Saturday, February 28, 2009

American Girl Takes on the Aw-Sees


I am totally fascinated by the idea of the American Girl dolls. Not only does the range include contemporary and historical American Girl dolls, but there also accompanying books that tell the stories of each "girl" in her relevant time period. I'm sure these books do not contain literary gold, but I'm interested to see how this large and profitable company thinks historical girls should be presented to contemporary ones. I'm also guessing that real girls are more interested in the modern dolls and that it's adult crackpots like me who are interested in the likes of "Kirsten", the Minnesota frontier settler from 1854. Then again, the recent American Girl film, Kit Kittredge (starring Abigail Breslin), was set in the Great Depression in 1934.

When playing on the American Girls site (it took me several times to get a perfect score on the pop quiz, humiliatingly), I discovered it was possible to travel (virtually, and perhaps not even necessarily since I'm already here) to Australia. I loved the facts about Australia section. I had to laugh as some slang was given a pronunciation key that would have the speaker come out with the most American-sounding accent for supposedly ocker terms like "aw-see" for Aussie (more likely "oz-ee" from Strine mouths). Others replicated the British sounds that were adopted in that bizarre Simpsons-come-to-Australia episode, such as "gid-dye mite" (g'day mate). "Lolly water" was listed as the equivalent for "soda pop". I can't say I have ever heard anyone call it anything other than "soft drink" in my life. "Lolly water" has only ever arisen in the context of someone drinking a sweet alcoholic drink (in contrast to a "man's drink", like VB!), but that may reveal some now uncommon, earlier use for sweetened carbonated drinks.
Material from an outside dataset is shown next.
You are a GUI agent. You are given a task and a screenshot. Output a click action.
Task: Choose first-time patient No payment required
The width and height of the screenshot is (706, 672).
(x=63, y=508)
The one that surprised me most was the phrase "See you in the soup!", which apparently means "See you around!" Again, I must not be getting out enough, and I'd have thought having a father who is the embodiment of the Bruce Ruxton skit from Fast Forward and Alf Stewart from Home and Away would have qualified me to know these things. I had to do a Google search to see where I was going wrong, and most of the results for the phrase were links to travel dictionaries, explaining to poor holidaymakers what funny (both ha-ha and strange) language they might encounter on their journey to the land where the water swirled down the plug-hole the "wrong" way. What has Hugh Jackman been telling them all?